Start of RECORDS PROVIDED

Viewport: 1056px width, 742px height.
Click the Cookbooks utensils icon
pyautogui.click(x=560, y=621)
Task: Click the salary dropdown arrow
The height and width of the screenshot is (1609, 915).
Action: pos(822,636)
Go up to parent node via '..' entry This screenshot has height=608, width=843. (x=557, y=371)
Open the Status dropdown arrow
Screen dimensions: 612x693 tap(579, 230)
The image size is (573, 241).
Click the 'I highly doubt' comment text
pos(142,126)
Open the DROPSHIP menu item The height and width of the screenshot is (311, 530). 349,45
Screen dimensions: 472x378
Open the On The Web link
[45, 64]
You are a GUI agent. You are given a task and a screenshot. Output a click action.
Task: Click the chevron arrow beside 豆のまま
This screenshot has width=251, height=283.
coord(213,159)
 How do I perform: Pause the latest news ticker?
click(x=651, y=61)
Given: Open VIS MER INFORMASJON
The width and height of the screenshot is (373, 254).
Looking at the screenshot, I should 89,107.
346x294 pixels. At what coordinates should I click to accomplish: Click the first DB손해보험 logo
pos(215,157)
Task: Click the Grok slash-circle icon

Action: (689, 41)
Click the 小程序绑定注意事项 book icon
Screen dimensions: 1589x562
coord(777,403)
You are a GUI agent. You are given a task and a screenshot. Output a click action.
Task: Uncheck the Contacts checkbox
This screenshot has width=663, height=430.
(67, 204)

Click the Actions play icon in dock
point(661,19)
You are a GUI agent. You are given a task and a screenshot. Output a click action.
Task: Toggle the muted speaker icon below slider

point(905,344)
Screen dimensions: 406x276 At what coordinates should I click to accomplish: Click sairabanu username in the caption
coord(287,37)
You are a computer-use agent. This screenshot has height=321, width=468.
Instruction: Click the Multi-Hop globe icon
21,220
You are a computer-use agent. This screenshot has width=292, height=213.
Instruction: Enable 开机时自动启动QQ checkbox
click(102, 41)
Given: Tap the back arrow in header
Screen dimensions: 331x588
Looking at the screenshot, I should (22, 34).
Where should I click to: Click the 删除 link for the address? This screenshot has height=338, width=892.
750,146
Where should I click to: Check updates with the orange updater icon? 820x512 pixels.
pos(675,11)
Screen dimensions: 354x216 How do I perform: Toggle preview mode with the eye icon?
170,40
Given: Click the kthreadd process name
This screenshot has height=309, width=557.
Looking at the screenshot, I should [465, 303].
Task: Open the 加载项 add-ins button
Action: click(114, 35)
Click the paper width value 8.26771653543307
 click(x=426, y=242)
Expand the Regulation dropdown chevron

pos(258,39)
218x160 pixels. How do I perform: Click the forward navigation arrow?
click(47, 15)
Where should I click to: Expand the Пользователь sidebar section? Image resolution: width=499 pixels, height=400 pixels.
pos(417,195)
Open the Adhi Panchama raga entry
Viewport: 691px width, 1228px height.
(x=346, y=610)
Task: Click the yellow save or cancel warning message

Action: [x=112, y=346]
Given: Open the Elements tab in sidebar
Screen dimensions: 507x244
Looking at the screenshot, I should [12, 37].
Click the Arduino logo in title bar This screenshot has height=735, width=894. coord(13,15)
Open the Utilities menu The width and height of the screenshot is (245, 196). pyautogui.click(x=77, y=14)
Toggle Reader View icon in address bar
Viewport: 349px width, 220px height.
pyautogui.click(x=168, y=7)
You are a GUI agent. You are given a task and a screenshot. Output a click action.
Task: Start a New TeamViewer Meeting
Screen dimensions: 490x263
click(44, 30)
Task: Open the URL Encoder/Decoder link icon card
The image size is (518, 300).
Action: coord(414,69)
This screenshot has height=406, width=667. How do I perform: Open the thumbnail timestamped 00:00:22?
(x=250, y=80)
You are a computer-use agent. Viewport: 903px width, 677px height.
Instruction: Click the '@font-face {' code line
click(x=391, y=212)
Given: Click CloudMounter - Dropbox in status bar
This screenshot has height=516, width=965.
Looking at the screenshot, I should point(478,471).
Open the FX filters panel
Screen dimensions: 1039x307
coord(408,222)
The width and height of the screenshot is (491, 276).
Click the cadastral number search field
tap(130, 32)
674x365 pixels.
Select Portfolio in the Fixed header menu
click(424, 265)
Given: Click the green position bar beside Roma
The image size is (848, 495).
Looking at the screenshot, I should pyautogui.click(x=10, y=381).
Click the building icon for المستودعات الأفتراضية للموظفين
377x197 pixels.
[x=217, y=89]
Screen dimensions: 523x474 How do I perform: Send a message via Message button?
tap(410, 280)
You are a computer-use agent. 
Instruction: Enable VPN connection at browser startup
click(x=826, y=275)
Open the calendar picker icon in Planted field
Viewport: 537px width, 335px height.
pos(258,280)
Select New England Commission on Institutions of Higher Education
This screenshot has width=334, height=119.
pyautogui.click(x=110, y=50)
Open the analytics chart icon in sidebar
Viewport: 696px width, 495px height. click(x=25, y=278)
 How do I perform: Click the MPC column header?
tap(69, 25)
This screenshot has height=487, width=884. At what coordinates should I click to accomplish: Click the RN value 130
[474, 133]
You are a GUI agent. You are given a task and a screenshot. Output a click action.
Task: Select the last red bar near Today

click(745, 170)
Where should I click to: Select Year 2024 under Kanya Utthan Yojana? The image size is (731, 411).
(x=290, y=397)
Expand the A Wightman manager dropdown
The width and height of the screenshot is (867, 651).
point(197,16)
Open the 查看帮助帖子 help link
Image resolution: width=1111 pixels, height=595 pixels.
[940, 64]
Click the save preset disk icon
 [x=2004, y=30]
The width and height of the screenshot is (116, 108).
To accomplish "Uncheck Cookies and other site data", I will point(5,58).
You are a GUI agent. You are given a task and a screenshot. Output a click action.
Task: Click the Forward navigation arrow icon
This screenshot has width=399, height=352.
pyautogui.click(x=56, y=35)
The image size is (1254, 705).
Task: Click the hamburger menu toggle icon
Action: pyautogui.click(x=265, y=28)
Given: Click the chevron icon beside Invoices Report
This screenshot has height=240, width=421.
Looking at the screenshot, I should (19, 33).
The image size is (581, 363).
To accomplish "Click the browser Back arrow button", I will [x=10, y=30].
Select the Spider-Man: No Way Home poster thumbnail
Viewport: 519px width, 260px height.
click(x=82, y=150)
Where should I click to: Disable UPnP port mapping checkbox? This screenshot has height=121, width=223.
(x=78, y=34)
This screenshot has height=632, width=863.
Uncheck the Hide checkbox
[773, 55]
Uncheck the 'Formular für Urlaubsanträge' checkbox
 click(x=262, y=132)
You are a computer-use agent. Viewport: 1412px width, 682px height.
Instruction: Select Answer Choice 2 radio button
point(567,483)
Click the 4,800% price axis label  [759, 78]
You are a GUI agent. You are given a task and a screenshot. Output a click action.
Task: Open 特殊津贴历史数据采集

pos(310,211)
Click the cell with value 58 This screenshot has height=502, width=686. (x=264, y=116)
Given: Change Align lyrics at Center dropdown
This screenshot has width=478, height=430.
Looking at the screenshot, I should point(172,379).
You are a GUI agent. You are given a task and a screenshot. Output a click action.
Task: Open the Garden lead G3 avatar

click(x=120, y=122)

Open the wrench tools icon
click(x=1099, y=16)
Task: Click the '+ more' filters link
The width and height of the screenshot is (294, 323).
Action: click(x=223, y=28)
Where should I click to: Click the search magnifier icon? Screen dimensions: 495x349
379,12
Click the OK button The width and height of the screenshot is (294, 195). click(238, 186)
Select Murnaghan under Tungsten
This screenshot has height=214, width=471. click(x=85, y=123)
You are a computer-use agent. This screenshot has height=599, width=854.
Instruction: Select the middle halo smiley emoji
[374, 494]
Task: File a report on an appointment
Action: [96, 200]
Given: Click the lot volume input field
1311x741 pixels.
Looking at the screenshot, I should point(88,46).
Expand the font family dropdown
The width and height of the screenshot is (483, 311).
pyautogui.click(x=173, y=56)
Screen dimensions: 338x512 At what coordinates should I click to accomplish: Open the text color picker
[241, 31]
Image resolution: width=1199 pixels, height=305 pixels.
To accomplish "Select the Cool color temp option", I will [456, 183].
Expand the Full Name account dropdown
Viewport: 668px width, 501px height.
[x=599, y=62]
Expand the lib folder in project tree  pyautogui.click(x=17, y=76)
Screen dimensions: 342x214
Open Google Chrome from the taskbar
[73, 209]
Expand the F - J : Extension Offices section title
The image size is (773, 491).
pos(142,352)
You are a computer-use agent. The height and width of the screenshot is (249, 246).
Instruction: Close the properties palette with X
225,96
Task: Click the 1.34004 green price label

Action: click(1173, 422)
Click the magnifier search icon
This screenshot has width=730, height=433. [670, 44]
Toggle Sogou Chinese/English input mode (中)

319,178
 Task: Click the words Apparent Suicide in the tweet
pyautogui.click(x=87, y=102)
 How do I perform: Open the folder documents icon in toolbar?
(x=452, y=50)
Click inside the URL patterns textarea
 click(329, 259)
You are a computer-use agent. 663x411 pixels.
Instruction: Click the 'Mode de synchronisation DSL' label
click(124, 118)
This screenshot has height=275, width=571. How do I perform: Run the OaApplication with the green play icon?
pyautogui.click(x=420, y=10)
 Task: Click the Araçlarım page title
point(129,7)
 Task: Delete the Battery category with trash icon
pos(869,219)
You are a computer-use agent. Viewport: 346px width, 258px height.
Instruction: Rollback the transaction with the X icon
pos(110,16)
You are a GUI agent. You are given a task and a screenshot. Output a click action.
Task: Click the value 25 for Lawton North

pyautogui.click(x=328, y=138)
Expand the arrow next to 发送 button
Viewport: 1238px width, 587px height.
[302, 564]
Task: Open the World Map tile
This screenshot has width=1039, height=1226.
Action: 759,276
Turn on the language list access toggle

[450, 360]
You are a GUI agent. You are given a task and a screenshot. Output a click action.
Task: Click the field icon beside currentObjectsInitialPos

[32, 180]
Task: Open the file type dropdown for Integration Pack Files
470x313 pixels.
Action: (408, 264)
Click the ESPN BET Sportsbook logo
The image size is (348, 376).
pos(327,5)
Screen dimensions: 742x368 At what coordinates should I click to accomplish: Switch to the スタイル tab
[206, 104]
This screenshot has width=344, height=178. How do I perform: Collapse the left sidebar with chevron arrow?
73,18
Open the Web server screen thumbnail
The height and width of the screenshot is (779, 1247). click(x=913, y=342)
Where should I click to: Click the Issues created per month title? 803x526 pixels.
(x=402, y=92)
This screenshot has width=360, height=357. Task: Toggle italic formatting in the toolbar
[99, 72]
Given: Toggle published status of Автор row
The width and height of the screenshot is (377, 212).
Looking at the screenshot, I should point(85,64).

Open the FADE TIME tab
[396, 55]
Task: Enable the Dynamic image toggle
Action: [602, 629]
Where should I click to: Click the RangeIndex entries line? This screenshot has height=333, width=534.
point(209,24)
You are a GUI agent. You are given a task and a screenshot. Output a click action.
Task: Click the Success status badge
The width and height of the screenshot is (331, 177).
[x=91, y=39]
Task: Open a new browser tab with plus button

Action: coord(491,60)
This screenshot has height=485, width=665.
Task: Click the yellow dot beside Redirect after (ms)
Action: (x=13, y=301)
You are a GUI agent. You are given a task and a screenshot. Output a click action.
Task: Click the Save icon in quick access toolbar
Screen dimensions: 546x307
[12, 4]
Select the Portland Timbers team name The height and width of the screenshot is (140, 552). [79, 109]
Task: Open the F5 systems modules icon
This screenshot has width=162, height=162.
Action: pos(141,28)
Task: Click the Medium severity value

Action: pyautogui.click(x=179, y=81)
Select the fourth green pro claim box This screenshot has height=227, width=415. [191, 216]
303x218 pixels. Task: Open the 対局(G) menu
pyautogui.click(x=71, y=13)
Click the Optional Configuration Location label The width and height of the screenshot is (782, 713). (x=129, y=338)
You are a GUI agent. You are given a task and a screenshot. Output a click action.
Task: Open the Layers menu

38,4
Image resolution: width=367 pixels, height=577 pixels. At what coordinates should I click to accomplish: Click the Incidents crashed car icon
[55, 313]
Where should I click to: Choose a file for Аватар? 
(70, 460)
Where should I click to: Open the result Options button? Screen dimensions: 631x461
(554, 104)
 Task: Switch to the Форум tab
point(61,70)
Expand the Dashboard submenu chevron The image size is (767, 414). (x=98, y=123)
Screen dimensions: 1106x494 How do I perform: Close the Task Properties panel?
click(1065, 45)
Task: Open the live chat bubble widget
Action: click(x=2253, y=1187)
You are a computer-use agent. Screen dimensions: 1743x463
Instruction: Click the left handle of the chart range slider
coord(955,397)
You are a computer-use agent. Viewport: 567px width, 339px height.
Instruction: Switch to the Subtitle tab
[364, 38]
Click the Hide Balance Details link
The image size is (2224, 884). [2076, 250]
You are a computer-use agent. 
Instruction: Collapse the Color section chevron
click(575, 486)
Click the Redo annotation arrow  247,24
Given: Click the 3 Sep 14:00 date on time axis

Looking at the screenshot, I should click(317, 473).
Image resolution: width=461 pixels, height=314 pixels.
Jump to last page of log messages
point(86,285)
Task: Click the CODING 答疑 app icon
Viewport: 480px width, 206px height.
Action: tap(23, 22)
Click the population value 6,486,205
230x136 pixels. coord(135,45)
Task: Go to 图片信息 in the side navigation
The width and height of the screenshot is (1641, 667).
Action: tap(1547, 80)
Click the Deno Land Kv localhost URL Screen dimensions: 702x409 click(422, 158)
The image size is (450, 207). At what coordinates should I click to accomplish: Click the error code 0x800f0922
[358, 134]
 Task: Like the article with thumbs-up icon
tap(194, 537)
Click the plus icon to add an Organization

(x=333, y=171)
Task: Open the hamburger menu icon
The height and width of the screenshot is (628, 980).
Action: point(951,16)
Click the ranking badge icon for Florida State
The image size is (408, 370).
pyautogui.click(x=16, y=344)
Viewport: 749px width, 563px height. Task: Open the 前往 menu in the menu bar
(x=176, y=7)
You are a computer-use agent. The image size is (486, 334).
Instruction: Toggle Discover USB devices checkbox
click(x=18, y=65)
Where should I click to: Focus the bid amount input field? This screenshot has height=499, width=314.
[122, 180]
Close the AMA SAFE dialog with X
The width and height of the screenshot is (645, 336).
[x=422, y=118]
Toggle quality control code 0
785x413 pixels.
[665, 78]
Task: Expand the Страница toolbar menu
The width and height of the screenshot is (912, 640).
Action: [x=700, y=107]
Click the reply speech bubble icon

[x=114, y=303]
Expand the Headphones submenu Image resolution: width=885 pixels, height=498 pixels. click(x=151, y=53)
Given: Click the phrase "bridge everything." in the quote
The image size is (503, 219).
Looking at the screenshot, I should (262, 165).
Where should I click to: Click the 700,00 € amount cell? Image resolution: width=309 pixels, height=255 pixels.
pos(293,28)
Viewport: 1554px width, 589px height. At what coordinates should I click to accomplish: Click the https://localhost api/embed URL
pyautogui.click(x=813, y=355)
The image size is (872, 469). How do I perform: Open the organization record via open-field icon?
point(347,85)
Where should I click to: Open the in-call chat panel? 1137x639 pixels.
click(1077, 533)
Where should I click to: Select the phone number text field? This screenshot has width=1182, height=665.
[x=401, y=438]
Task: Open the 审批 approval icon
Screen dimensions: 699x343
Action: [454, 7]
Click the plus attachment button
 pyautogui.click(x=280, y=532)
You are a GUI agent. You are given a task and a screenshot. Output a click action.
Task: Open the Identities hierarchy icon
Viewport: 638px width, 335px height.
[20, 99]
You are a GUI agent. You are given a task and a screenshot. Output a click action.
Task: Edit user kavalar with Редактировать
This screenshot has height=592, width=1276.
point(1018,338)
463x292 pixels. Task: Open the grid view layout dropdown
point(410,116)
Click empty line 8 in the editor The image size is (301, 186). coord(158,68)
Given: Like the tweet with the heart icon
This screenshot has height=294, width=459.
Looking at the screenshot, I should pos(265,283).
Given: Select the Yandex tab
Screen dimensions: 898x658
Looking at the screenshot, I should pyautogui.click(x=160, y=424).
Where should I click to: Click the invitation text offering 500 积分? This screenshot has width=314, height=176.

End of RECORDS PROVIDED

▸ **TO DO**:
Where a line above includes "filters", copy that line.

▸ **ANSWER SPACE**:
Open the FX filters panel
Task: Click the '+ more' filters link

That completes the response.